Did you know that Spain has five official languages? When talking about Spain, we usually talk about the Castilian language, also just know as Spanish or Español. Figures from INE (National Institute of Statistics) shows that 98,9% of the population in Spain speaks Castilian, but in six of the sixteen autonomous communities in Spain we can find co-official languages in addition to the Castilian.


17,5% of the Spanish speak Catalonian, but within the region of Catalonia this rises to 85% of its population. Catalonia claimed official status for their language in 1979, just one year after the Spanish Constitution was written.

Catalan spoken in the Balearic island are usually referred to as “mallorquín” and is widely spoken on the islands. Spanish is the native language of 47.7% of the population (most of them born elsewhere in Spain), Catalan of 42.6%, and 1.8% claim both languages as native.

Valencian is a different variant spoken mostly in the community of Valencia and Alicante-Elche. There have been some voiced opinions that Valencian should be considered as a separate language. Valencian is today the official name in the region to refer to Catalan within its community.

Galician (Galego)

Galician is the co-official language in the community of Galicia. This was written in the Constitution in 1978. The language is mostly spoken in the north-west corner of the community and is closely related to Portuguese.

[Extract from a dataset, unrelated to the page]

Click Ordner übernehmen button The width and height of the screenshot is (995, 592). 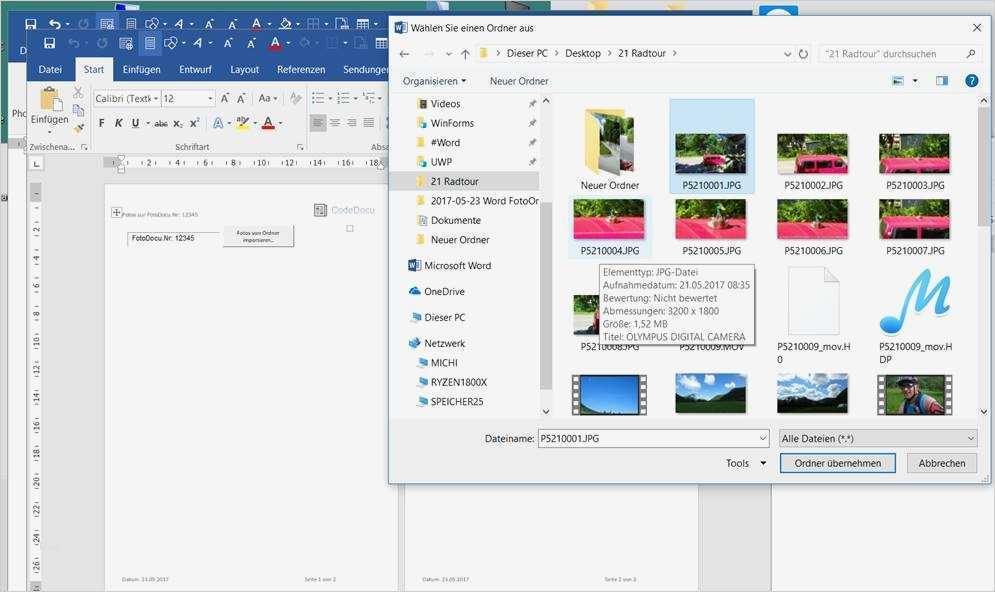pos(837,463)
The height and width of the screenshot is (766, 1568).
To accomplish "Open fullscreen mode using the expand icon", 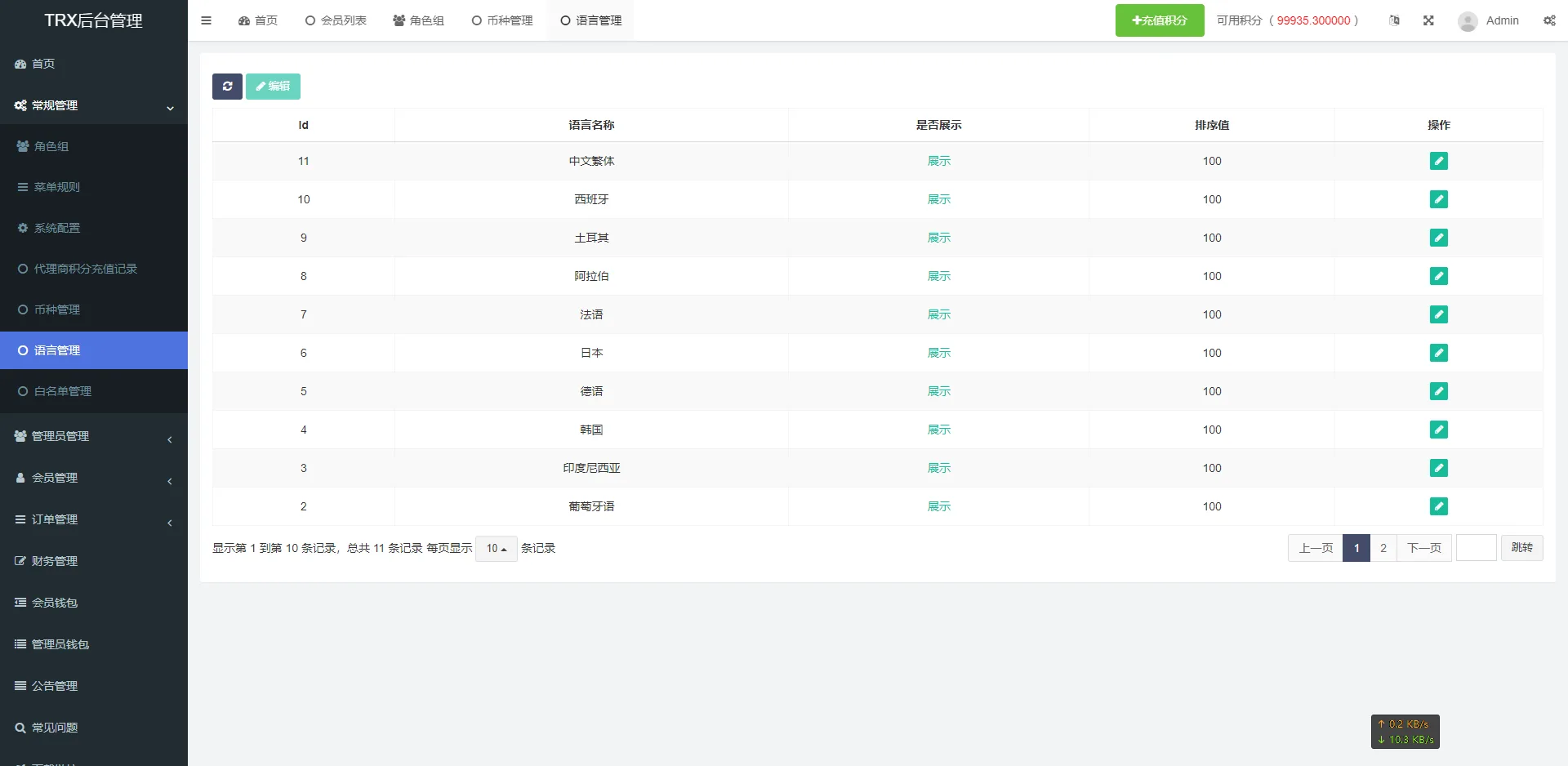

In Galicia, Galician is the native language of 40.9% of the population, 30.9% claim Spanish as their native language, and 25.3% have both languages as native; 50.8% of the population habitually use more Galician than Spanish, while 47.8% habitually use Spanish.


Basque is the co-official language in the Basque country. This was ratified in a referendum in 1979. Basque is spoken by approximately one million Spanish citizens (around 2.15% of the population). During the Franco-era in Spain, Basque came close to extinction, but during the 1970, a standard version of Basque was created by the Euskaltzaindia (Royal Academy of the Basque Language), mainly based on the central Basque dialect and on the written tradition. The Standard Basque has been criticized as to be an artificial language, and some more traditional dialects might have difficulties understanding it. The Standard Basque is growing as younger people now are trying to learn it, thereby reviving its use.


Aranese, a variety of Occitan/Gascon spoken in the Aran Valley, in the northwest of the province of Lleida, is official in this valley and since 2006 in all of Catalonia under the new Statute of Autonomy. In the Aran Valley, Spanish is the mother tongue of 38.8% of the population (many of them born elsewhere), Aranese is the mother tongue of 34.2% and Catalan of 19.4%, according to 2001 census data. Aranese is the mother tongue of about 2,800 people, which is 0.007% of the population of Spain.

Spain’s languages in the EU

In 2004, Spain’s co-official languages were institutionalized, meaning that citizens can use these languages when communicating with the EU, both written and spoken, and that there are certain criteria in place in terms of translation and interpreting.